Other areas of major change were the shift of the State Bureau of Investigation and the State Crime Lab from the Justice Department to the Department of Public Safety. Twenty-five new positions are created to oversee the cleanup and management of the coal ash spill. Both capital improvements and statewide reserves took approximately 17% cuts to help fund the large teacher pay increase. The Senate’s total budget is 2.6% larger than last fiscal year.
Senators made teacher pay raises their top priority for this budget. Where many of those in public policy agree that North Carolina’s teachers should have a pay increase, there is concern over a pay increase as high as the Senate has proposed and questions about where the money will come from to fund such a large increase. The last time teachers had such a large pay increase was in 1984-85, when both teachers and state employees received a 10% salary increase. A better approach would be a plan to give a smaller across-the-board raise now and set up a system where teachers can earn more based upon performance, working with at-risk students, or teaching challenging subjects. If the state gives teachers an 11% pay increase this year, there is a good chance there won’t be funds available for a pay increase in the future.

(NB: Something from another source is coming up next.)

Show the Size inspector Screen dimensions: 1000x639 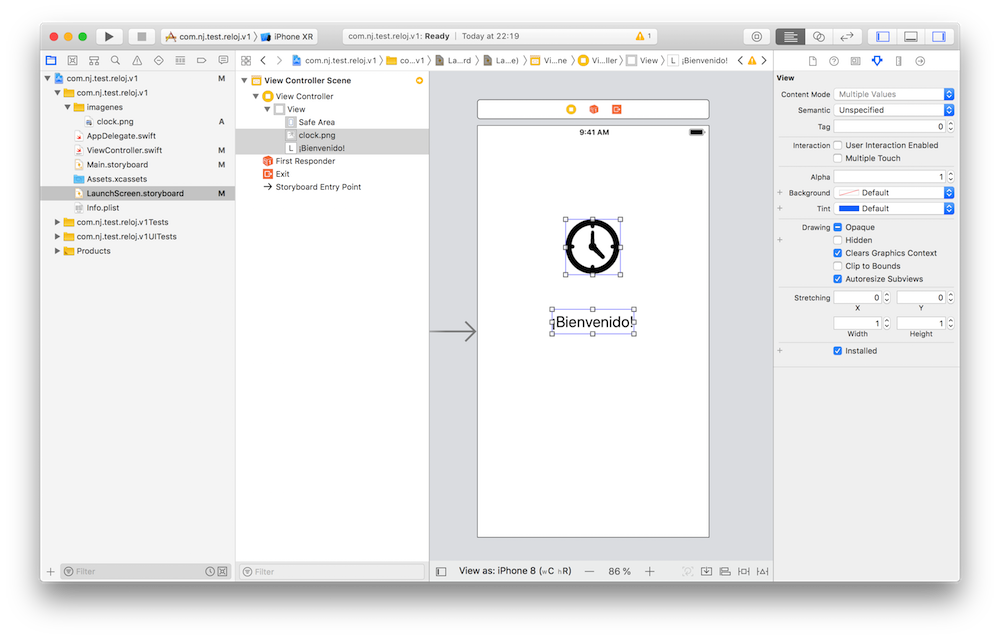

The reason for my concern over such a large pay increase is because of where the money was found to pay for it. A majority of the money comes from a shifting of revenue within the budget and a higher reliance on federal funds. The federal government offers grants or other funding options to states for jointly funded or government-mandated welfare programs, most of those being located in Health and Human Services. North Carolina budget writers have chosen to use all available federal funds to replace state funds that were previously being used for those same services. This allows state revenue that was originally allocated for a purpose in HHS to be redirected to other budget areas.
Other money used for teacher pay is coming from the statewide reserves and capital improvement accounts. What happens if a large hurricane hits North Carolina this year? What happens if another national recession hits the US and the unemployment rate rises again? What happens if the federal government shuts down and the state doesn’t get the federal money it was promised? These are all plausible events in the near future that would require the use of reserve funds. It would be a shame to give teachers a high pay increase this year and then have an unforeseen event occur leaving a tax increase as the only way to maintain the state’s budget.
The Senate’s budget was much different from the Governor’s budget, and now we will wait and see what the House releases. One can hope that the House will take the best options from both plans and come out with a budget that maintains the reserve account as well as giving teachers a pay increase.